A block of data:
———

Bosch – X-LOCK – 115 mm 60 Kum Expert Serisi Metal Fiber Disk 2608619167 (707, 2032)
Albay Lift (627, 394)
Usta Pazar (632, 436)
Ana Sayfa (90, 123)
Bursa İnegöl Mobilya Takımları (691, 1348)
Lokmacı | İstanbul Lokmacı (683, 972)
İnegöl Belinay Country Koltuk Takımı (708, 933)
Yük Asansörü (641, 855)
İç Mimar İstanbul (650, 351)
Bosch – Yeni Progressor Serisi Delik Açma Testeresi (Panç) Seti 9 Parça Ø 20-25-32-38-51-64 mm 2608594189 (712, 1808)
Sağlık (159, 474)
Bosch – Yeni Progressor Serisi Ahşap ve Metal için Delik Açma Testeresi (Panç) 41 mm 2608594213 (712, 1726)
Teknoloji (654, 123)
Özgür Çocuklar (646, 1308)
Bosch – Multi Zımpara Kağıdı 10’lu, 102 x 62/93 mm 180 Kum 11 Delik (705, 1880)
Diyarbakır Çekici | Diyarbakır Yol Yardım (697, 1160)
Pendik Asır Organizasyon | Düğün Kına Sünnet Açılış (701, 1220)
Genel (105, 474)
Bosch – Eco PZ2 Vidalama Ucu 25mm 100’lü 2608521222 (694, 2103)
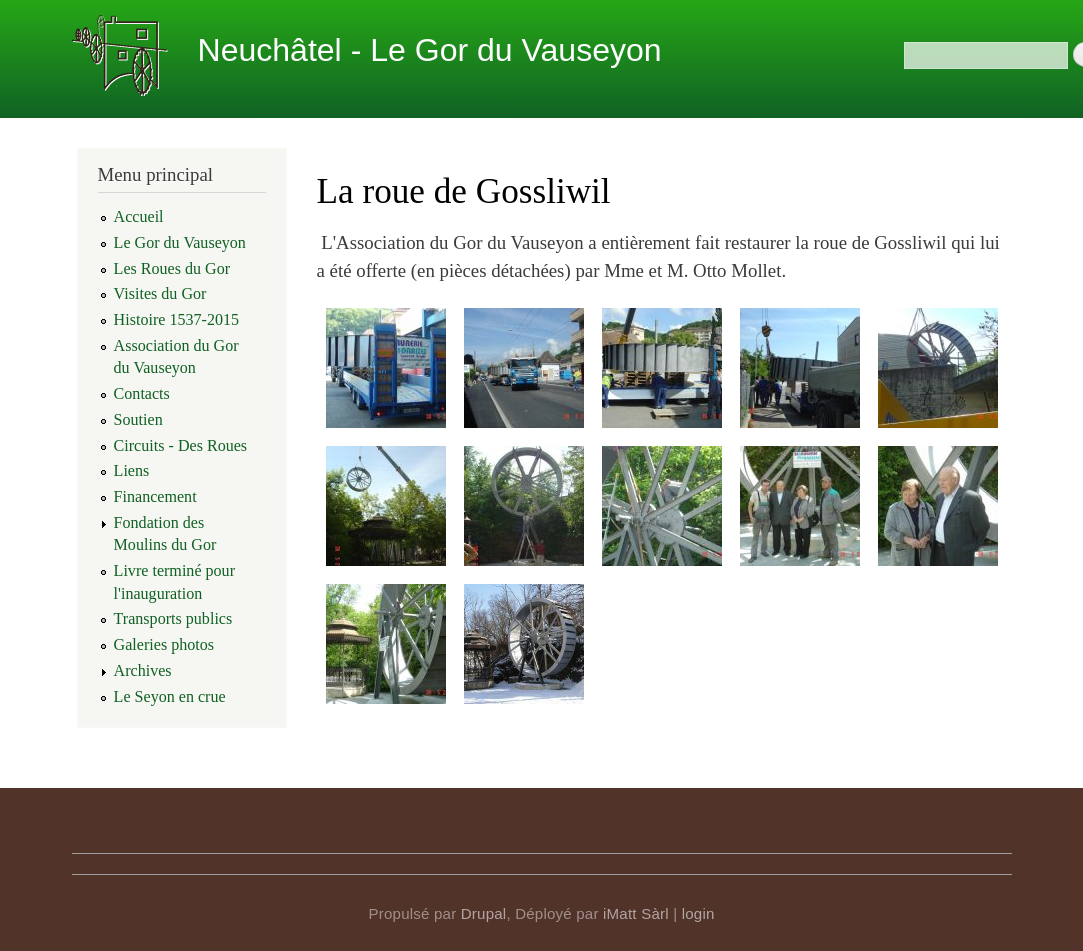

———

- SET EXERCISE: Write out all the records again, renaming "Bosch" to "BOSCH" wherever it occurs and changing nothing else. Leave the pictures out.

- IN RESPONSE:
BOSCH – X-LOCK – 115 mm 60 Kum Expert Serisi Metal Fiber Disk 2608619167 (707, 2032)
Albay Lift (627, 394)
Usta Pazar (632, 436)
Ana Sayfa (90, 123)
Bursa İnegöl Mobilya Takımları (691, 1348)
Lokmacı | İstanbul Lokmacı (683, 972)
İnegöl Belinay Country Koltuk Takımı (708, 933)
Yük Asansörü (641, 855)
İç Mimar İstanbul (650, 351)
BOSCH – Yeni Progressor Serisi Delik Açma Testeresi (Panç) Seti 9 Parça Ø 20-25-32-38-51-64 mm 2608594189 (712, 1808)
Sağlık (159, 474)
BOSCH – Yeni Progressor Serisi Ahşap ve Metal için Delik Açma Testeresi (Panç) 41 mm 2608594213 (712, 1726)
Teknoloji (654, 123)
Özgür Çocuklar (646, 1308)
BOSCH – Multi Zımpara Kağıdı 10’lu, 102 x 62/93 mm 180 Kum 11 Delik (705, 1880)
Diyarbakır Çekici | Diyarbakır Yol Yardım (697, 1160)
Pendik Asır Organizasyon | Düğün Kına Sünnet Açılış (701, 1220)
Genel (105, 474)
BOSCH – Eco PZ2 Vidalama Ucu 25mm 100’lü 2608521222 (694, 2103)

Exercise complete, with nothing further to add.